Set task 1: Retype everything in the coastal trading excerpt from "2.68               The DIT" down to "is also exempt.", word for word.
——
2.65               The definition of ‘coasting trade’ in section 7 of the Navigation Act provides, among other things, that a ship shall not be deemed to be engaged in the coasting trade by reason of the fact that it carries passengers who hold through tickets to or from a port beyond Australia and the Territories.

2.66               The wording of this exemption has been amended in the meaning of ‘coastal trading’ in clause 7 of the CT (RAS) bill. Subclause 7(1) provides for the circumstances in which a vessel is taken to be used to engage in coastal trading, for or in connection with a commercial activity. Subclause 7(2) provides that subclause 7(1) does not apply in respect of, among other things, a passenger who holds a through ticket to or from a port outside Australia and disembarks at a port in Australia for transit purposes only.

2.67               The TTF stated that the definition and interpretation of ‘coastal trading’ under clause 7 ‘would effectively shut down the expedition cruise sector from July 2012’ as it will forbid operators ‘from carrying any passengers from an international port, disembarking them at their final port in order [to] remain in Australia either to continue touring, or return to their residence.’[81] The TTF stated that:

Currently, passengers holding tickets to or from Australia are able to transit through a state to arrive at their final port of disembarkation, regardless of whether they then leave Australia or continue to travel overland to other Australian destinations.[82]

2.68               The DIT stated in its submission that:

The current coverage of the coasting trade regulatory regime will be continued under the new coastal trading legislation … The current exemptions from the definition of coasting trade under the Navigation Act are being replicated; for example … a vessel carrying international passengers from an overseas port for disembarkation in an Australian port would also be exempt; a vessel originating from an Australian port carrying domestic passengers bound for overseas is also exempt.
——
Set task 2: In the records, edit everything from the line containing "Given: Select the TestFirst.sol" down to the line containing "Open David Sacks'" by replacing "side panel" with "sidebar". Return only those lines, with nothing else changed.

Exercise inputs:
——
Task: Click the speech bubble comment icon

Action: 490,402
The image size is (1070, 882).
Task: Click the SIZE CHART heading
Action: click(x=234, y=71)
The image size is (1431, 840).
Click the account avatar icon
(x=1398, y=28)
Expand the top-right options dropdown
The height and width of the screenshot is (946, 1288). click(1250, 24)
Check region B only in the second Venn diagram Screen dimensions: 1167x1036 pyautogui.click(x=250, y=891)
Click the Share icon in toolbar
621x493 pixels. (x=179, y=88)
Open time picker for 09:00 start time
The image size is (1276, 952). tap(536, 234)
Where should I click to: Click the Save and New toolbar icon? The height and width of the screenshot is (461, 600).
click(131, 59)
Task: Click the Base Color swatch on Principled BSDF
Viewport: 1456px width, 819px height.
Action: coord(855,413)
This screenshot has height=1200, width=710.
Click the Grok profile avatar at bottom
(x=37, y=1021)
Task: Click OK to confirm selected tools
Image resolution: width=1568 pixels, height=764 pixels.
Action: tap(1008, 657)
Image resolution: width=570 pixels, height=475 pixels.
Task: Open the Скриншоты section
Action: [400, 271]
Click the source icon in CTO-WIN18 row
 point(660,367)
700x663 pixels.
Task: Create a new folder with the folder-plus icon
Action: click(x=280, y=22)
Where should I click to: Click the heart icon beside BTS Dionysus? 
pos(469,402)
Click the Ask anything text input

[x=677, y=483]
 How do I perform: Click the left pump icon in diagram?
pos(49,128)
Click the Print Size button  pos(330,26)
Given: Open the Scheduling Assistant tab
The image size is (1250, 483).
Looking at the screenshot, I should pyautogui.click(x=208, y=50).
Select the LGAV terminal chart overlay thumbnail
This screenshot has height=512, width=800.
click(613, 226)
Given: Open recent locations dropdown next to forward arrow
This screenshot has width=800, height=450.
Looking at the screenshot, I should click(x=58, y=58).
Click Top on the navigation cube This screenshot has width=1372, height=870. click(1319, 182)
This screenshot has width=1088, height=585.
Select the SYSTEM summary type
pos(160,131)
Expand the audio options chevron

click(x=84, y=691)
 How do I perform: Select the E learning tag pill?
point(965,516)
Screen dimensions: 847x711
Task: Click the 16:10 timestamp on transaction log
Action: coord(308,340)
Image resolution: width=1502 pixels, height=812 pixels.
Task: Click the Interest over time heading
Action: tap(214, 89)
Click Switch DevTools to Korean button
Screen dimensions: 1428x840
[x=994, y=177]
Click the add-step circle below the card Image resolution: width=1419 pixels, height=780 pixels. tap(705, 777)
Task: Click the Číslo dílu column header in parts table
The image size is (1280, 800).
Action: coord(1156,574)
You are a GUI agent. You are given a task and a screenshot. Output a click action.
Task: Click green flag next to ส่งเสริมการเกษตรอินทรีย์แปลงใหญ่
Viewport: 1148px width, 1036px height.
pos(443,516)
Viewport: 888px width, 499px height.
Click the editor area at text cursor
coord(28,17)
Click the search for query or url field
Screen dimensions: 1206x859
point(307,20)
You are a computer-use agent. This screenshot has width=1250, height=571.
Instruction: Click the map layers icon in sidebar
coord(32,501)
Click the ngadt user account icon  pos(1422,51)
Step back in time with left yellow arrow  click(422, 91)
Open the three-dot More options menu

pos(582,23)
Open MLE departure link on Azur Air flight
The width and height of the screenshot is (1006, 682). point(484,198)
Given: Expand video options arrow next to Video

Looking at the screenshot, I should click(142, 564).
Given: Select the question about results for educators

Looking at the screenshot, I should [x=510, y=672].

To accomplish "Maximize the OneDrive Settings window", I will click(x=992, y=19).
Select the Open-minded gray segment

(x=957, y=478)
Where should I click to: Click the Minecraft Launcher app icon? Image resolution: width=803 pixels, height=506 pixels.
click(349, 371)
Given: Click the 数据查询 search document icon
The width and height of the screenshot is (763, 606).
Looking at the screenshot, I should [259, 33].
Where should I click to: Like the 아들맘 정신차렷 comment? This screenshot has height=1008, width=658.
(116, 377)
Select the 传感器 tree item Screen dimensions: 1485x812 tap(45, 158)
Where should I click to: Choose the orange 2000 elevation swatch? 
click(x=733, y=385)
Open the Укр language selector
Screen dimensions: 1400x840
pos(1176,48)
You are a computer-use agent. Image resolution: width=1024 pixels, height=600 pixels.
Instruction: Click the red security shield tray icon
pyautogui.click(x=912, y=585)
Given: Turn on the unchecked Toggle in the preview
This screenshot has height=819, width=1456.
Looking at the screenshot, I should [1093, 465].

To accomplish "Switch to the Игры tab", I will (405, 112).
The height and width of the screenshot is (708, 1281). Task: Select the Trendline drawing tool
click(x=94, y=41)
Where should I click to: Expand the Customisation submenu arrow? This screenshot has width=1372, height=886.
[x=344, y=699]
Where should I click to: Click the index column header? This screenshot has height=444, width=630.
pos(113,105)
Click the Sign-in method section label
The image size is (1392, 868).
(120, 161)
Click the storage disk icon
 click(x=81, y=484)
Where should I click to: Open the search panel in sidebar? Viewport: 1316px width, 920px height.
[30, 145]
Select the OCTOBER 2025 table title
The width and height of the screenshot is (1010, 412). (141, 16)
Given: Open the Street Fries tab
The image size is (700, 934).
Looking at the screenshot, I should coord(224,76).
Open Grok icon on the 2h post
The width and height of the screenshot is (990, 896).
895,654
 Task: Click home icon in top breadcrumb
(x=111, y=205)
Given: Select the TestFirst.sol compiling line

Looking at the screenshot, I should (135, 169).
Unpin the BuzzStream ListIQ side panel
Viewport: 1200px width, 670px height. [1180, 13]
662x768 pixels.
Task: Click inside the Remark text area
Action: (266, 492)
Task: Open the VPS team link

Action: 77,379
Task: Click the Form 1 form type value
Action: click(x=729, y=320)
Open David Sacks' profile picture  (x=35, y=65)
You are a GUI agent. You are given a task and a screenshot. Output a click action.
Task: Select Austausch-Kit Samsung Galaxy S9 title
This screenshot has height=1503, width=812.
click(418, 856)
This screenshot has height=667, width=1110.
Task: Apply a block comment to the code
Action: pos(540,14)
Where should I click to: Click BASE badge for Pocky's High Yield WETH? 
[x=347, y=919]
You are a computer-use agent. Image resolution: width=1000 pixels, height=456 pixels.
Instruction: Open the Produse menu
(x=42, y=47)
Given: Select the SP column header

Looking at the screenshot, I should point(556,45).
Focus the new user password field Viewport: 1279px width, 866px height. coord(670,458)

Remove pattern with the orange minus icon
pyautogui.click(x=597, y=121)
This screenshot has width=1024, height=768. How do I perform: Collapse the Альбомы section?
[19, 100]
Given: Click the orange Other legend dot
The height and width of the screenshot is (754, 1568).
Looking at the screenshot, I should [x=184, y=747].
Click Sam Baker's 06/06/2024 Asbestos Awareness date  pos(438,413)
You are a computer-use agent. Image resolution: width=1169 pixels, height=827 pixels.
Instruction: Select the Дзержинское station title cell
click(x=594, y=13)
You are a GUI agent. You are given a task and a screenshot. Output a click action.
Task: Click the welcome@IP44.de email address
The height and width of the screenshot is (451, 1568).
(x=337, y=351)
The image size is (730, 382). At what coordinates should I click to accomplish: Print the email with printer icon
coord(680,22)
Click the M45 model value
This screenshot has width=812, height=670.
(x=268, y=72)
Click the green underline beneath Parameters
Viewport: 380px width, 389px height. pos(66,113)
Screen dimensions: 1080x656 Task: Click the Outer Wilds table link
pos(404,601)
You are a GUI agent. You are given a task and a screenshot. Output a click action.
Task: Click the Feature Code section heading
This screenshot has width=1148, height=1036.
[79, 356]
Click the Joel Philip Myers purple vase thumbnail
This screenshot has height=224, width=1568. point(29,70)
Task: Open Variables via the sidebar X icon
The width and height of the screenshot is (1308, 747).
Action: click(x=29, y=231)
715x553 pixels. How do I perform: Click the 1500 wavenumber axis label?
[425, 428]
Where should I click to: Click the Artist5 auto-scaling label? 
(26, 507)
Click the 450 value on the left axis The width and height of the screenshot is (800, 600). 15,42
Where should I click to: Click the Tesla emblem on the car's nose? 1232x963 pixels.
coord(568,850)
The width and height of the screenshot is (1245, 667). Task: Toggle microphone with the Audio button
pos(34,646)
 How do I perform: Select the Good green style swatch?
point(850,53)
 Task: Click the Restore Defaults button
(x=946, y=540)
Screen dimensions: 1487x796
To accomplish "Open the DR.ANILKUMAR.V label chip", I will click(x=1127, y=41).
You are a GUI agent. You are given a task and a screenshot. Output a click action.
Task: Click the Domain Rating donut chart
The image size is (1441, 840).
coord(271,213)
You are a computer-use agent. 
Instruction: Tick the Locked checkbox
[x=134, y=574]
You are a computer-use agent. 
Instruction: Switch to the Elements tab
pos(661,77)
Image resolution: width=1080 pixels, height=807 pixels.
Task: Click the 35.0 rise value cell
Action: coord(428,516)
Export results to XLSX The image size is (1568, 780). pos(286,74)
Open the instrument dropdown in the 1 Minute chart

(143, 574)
——
Correct response 1:
2.68               The DIT stated in its submission that:

The current coverage of the coasting trade regulatory regime will be continued under the new coastal trading legislation … The current exemptions from the definition of coasting trade under the Navigation Act are being replicated; for example … a vessel carrying international passengers from an overseas port for disembarkation in an Australian port would also be exempt; a vessel originating from an Australian port carrying domestic passengers bound for overseas is also exempt.

Correct response 2:
Given: Select the TestFirst.sol compiling line

Looking at the screenshot, I should (135, 169).
Unpin the BuzzStream ListIQ sidebar
Viewport: 1200px width, 670px height. [1180, 13]
662x768 pixels.
Task: Click inside the Remark text area
Action: (266, 492)
Task: Open the VPS team link

Action: 77,379
Task: Click the Form 1 form type value
Action: click(x=729, y=320)
Open David Sacks' profile picture  (x=35, y=65)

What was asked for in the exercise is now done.